Data to process: Begin

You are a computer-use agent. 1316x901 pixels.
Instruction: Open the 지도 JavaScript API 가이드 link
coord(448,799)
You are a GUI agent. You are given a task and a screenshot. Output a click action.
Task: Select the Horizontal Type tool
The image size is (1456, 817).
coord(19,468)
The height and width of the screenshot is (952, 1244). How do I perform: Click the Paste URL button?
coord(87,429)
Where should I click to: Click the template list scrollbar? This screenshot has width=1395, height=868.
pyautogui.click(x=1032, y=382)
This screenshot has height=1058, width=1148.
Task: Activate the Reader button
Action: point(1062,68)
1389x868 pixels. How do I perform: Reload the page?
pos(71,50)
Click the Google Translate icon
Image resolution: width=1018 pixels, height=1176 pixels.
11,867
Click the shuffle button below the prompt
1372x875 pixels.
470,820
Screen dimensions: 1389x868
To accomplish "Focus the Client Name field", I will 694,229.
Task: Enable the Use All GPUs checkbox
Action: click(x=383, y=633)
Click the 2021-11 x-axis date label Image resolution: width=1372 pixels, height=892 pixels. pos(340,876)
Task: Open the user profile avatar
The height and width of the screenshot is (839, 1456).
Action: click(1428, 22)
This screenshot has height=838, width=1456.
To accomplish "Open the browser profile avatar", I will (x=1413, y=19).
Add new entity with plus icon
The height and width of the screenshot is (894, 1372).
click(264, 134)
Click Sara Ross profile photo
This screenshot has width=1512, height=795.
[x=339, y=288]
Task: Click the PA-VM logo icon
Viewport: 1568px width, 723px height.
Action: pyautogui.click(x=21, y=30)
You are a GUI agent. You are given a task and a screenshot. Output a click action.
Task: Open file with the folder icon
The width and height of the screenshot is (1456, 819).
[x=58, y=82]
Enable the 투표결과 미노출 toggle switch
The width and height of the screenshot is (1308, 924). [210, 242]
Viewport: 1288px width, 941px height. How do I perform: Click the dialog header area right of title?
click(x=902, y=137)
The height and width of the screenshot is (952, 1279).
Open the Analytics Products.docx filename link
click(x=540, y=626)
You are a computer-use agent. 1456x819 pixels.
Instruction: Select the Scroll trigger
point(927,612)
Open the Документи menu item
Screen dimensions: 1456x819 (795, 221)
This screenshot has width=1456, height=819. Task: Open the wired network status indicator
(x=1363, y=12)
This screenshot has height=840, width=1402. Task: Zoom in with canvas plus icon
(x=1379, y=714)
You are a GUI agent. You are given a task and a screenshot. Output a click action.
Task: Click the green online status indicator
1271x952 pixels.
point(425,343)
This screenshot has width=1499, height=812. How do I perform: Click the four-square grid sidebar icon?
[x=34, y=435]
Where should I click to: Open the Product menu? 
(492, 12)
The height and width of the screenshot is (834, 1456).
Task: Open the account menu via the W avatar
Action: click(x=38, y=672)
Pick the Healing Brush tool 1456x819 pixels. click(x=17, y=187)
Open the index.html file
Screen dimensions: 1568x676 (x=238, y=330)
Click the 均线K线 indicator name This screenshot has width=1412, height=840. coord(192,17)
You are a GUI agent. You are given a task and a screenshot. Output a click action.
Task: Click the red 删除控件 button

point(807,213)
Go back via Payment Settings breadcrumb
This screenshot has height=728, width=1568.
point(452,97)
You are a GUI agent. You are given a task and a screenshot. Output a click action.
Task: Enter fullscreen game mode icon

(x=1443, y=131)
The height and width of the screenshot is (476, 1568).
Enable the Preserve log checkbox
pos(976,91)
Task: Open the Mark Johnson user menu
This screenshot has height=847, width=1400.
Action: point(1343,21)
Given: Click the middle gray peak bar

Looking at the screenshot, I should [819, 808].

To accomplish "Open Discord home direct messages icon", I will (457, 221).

Data to process: End

What you have to do: Write the entire listing out again, word for word.

Exercise answer:
You are a computer-use agent. 1316x901 pixels.
Instruction: Open the 지도 JavaScript API 가이드 link
coord(448,799)
You are a GUI agent. You are given a task and a screenshot. Output a click action.
Task: Select the Horizontal Type tool
The image size is (1456, 817).
coord(19,468)
The height and width of the screenshot is (952, 1244). How do I perform: Click the Paste URL button?
coord(87,429)
Where should I click to: Click the template list scrollbar? This screenshot has width=1395, height=868.
pyautogui.click(x=1032, y=382)
This screenshot has height=1058, width=1148.
Task: Activate the Reader button
Action: point(1062,68)
1389x868 pixels. How do I perform: Reload the page?
pos(71,50)
Click the Google Translate icon
Image resolution: width=1018 pixels, height=1176 pixels.
11,867
Click the shuffle button below the prompt
1372x875 pixels.
470,820
Screen dimensions: 1389x868
To accomplish "Focus the Client Name field", I will 694,229.
Task: Enable the Use All GPUs checkbox
Action: click(x=383, y=633)
Click the 2021-11 x-axis date label Image resolution: width=1372 pixels, height=892 pixels. pos(340,876)
Task: Open the user profile avatar
The height and width of the screenshot is (839, 1456).
Action: click(1428, 22)
This screenshot has height=838, width=1456.
To accomplish "Open the browser profile avatar", I will (x=1413, y=19).
Add new entity with plus icon
The height and width of the screenshot is (894, 1372).
click(264, 134)
Click Sara Ross profile photo
This screenshot has width=1512, height=795.
[x=339, y=288]
Task: Click the PA-VM logo icon
Viewport: 1568px width, 723px height.
Action: pyautogui.click(x=21, y=30)
You are a GUI agent. You are given a task and a screenshot. Output a click action.
Task: Open file with the folder icon
The width and height of the screenshot is (1456, 819).
[x=58, y=82]
Enable the 투표결과 미노출 toggle switch
The width and height of the screenshot is (1308, 924). [210, 242]
Viewport: 1288px width, 941px height. How do I perform: Click the dialog header area right of title?
click(x=902, y=137)
The height and width of the screenshot is (952, 1279).
Open the Analytics Products.docx filename link
click(x=540, y=626)
You are a computer-use agent. 1456x819 pixels.
Instruction: Select the Scroll trigger
point(927,612)
Open the Документи menu item
Screen dimensions: 1456x819 (795, 221)
This screenshot has width=1456, height=819. Task: Open the wired network status indicator
(x=1363, y=12)
This screenshot has height=840, width=1402. Task: Zoom in with canvas plus icon
(x=1379, y=714)
You are a GUI agent. You are given a task and a screenshot. Output a click action.
Task: Click the green online status indicator
1271x952 pixels.
point(425,343)
This screenshot has width=1499, height=812. How do I perform: Click the four-square grid sidebar icon?
[x=34, y=435]
Where should I click to: Open the Product menu? 
(492, 12)
The height and width of the screenshot is (834, 1456).
Task: Open the account menu via the W avatar
Action: click(x=38, y=672)
Pick the Healing Brush tool 1456x819 pixels. click(x=17, y=187)
Open the index.html file
Screen dimensions: 1568x676 (x=238, y=330)
Click the 均线K线 indicator name This screenshot has width=1412, height=840. coord(192,17)
You are a GUI agent. You are given a task and a screenshot. Output a click action.
Task: Click the red 删除控件 button

point(807,213)
Go back via Payment Settings breadcrumb
This screenshot has height=728, width=1568.
point(452,97)
You are a GUI agent. You are given a task and a screenshot. Output a click action.
Task: Enter fullscreen game mode icon

(x=1443, y=131)
The height and width of the screenshot is (476, 1568).
Enable the Preserve log checkbox
pos(976,91)
Task: Open the Mark Johnson user menu
This screenshot has height=847, width=1400.
Action: point(1343,21)
Given: Click the middle gray peak bar

Looking at the screenshot, I should [819, 808].

To accomplish "Open Discord home direct messages icon", I will (457, 221).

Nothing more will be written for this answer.